Besonders interessant im Zusammenhang mit Alzheimer: Gesunde Personen mit für Alzheimer typischen fehlerhaften Proteinen im Hirn hatten mindestens dreimal mehr REST im Zellkern ihrer Neurone als die erkrankte Vergleichsgruppe.
Kluge Erfindung der Evolution
Auch Forscher, die nicht an der aktuellen Studie beteiligt waren, halten das Ergebnis für vielversprechend: "Die Daten sind überzeugend", sagt Thorsten Hoppe, der im Exzellenzcluster CECAD der Uni Köln Alterungsprozesse im Fadenwurm C. elegans erforscht. "Die Wahrscheinlichkeit ist hoch, dass es zwischen REST-Aktivität im Zellkern von Neuronen und Alzheimerrisiko einen kausalen Zusammenhang gibt." Wenn sich die Ergebnisse bestätigten, hätten Yankner und Kollegen einen zentralen Faktor in der Entstehung von Alzheimer und anderen neurodegenerativen Erkrankungen entdeckt.
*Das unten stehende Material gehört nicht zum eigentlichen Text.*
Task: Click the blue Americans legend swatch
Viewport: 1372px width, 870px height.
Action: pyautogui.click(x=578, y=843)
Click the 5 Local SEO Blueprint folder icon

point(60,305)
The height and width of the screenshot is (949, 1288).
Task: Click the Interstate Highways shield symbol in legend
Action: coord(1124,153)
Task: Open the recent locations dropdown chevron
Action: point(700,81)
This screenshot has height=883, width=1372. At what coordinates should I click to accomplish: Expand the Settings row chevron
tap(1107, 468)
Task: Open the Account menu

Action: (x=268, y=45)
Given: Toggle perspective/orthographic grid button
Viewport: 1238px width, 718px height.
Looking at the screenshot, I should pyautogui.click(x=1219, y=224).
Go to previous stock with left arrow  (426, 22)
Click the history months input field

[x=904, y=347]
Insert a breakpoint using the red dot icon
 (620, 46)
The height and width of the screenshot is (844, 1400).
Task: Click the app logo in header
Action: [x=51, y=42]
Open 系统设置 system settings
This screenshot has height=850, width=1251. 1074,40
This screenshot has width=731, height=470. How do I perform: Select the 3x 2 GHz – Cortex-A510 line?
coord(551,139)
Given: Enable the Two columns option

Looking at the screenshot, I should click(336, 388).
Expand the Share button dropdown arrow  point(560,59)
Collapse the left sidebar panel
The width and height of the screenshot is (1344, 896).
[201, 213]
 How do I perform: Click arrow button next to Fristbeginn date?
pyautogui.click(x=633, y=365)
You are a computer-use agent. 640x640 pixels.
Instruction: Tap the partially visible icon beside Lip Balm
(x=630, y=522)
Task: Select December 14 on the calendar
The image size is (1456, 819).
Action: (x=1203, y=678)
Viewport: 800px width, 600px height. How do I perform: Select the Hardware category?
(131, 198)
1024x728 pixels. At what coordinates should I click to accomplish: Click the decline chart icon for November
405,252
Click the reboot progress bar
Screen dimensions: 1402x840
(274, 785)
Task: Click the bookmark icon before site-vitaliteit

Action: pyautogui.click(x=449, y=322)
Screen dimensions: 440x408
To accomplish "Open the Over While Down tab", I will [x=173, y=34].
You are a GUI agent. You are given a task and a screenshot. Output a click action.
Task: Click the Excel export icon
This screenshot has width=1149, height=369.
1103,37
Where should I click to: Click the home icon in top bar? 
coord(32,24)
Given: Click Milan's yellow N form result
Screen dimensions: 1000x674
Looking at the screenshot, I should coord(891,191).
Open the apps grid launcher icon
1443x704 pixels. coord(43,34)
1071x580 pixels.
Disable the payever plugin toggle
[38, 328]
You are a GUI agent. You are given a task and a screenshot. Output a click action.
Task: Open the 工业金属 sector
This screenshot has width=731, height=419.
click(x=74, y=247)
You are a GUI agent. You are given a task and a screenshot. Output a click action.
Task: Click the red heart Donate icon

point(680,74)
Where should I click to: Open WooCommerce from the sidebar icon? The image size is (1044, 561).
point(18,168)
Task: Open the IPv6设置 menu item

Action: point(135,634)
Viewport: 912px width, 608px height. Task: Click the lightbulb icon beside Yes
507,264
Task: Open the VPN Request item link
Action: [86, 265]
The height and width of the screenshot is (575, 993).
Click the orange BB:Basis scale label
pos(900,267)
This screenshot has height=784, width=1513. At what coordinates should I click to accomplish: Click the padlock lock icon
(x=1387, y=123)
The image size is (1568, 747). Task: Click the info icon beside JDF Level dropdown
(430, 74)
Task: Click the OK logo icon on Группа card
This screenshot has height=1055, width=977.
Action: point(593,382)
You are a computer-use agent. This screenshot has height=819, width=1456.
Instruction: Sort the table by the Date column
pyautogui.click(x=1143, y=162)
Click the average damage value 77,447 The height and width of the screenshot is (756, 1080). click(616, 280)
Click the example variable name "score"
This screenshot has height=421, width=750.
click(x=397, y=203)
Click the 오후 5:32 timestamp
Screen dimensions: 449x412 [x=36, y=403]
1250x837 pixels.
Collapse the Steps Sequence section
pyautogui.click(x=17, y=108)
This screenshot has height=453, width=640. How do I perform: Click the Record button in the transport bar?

Yankner hält REST für eine kluge Erfindung der Evolution: "In welchen Lebensphasen ist das Gehirn besonders angreifbar?", fragt er. "Erstmals während der fetalen Entwicklung, wo der Verlust junger Hirnzellen verheerend wäre. Und im Alter, wenn etwa falsch gefaltete Proteine oder Radikale die Zellen angreifen." Es habe Sinn, dass der menschliche Organismus ein System entwickelt habe, Neurone in dieser Zeit besonders zu schützen. Dieses System müsse nun erforscht werden.
"Wenn geklärt ist, wie die REST-Funktion im Zellkern gesteuert wird, könnte man dieses Wissen nutzen, um die REST-Menge bei Alzheimerpatienten mit Medikamenten gezielt zu erhöhen", sagt Hoppe. Zudem könne der REST-Gehalt in den Zellkernen der Neurone irgendwann als Marker dienen, bestimmte neurodegenerative Erkrankungen im Gehirn frühzeitig zu erkennen. Bis dahin ist es aber noch ein weiter Weg - zumal der REST-Gehalt im Zellkern von Neuronen bei Lebenden derzeit nicht gemessen werden kann. Erst vor kurzen hatten Forscher zehn Moleküle im Blut entdeckt, die Alzheimer voraussagen könnten. Damals warnten Experten vor zu großer Euphorie.